What you will do: All lines below containing the string "Armario" are to be copied.

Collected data
==========
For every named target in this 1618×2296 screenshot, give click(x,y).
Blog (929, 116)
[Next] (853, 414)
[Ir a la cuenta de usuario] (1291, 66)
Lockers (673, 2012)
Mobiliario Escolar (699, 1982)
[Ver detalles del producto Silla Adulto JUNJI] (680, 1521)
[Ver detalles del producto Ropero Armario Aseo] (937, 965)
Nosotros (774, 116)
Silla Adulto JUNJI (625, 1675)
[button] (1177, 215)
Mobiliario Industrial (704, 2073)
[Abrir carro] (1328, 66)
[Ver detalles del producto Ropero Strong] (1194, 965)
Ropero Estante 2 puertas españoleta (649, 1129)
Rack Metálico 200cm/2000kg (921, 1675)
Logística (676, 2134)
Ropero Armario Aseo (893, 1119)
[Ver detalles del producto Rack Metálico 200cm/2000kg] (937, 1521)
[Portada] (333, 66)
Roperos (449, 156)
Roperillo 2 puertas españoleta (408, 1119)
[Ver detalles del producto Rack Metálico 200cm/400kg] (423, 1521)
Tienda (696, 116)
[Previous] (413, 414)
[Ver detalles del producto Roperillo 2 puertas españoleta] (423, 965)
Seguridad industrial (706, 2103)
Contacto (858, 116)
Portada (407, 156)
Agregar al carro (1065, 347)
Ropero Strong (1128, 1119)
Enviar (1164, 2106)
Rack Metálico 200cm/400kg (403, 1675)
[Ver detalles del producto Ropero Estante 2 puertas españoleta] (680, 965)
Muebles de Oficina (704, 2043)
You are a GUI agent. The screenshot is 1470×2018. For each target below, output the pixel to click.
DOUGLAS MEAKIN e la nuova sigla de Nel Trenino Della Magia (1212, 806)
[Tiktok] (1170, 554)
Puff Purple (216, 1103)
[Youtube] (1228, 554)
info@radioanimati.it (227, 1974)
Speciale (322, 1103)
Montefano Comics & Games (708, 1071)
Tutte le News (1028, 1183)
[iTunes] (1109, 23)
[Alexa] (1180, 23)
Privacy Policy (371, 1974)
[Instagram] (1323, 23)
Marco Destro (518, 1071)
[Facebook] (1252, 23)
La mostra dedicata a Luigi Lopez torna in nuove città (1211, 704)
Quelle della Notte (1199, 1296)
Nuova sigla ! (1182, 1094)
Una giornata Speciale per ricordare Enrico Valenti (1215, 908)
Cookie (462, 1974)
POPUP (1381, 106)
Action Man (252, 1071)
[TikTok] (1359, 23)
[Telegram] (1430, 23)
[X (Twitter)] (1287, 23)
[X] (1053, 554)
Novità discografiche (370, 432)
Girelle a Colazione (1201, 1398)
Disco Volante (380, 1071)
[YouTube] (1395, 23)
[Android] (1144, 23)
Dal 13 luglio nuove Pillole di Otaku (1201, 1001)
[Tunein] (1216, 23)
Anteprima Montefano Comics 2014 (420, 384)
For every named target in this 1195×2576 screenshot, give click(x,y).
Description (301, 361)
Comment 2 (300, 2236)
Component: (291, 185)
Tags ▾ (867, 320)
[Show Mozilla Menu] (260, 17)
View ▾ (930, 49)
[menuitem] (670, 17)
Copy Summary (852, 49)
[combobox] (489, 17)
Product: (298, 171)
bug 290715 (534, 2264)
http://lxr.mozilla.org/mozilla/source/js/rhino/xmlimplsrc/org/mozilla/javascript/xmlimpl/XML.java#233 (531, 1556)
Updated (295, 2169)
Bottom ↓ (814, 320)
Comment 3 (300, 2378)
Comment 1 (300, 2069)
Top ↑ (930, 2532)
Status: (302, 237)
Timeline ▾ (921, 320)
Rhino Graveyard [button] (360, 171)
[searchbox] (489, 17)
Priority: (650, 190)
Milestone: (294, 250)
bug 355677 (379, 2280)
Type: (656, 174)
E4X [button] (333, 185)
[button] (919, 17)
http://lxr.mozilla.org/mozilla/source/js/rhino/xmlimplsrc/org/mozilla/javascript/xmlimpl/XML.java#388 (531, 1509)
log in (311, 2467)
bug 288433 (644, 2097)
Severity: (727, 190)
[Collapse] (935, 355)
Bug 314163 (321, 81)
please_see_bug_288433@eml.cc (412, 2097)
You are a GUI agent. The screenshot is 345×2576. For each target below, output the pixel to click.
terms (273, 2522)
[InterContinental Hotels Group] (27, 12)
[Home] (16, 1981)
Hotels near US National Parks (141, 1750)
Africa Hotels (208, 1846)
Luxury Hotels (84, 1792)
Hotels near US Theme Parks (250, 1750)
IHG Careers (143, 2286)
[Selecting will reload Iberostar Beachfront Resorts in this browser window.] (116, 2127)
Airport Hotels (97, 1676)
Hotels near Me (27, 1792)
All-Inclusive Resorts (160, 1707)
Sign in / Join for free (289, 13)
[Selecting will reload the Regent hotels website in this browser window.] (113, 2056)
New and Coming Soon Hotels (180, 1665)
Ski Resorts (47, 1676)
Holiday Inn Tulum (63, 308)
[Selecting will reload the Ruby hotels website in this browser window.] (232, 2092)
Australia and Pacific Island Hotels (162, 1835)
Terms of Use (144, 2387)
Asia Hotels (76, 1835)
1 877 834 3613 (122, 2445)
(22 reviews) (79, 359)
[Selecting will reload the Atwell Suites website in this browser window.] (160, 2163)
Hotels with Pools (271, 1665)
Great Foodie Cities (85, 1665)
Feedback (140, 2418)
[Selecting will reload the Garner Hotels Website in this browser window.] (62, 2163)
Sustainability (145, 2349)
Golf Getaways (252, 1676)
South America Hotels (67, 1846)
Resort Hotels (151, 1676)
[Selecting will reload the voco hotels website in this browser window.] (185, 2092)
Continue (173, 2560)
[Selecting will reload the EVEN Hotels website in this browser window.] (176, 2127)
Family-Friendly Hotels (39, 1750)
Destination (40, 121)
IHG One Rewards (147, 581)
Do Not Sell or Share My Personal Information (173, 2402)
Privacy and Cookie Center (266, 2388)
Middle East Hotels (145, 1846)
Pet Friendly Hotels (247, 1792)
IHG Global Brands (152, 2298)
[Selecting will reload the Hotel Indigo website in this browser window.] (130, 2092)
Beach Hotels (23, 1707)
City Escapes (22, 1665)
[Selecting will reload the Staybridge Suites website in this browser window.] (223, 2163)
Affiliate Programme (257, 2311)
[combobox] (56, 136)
==========
Problem solution:
[Ver detalles del producto Ropero Armario Aseo] (937, 965)
Ropero Armario Aseo (893, 1119)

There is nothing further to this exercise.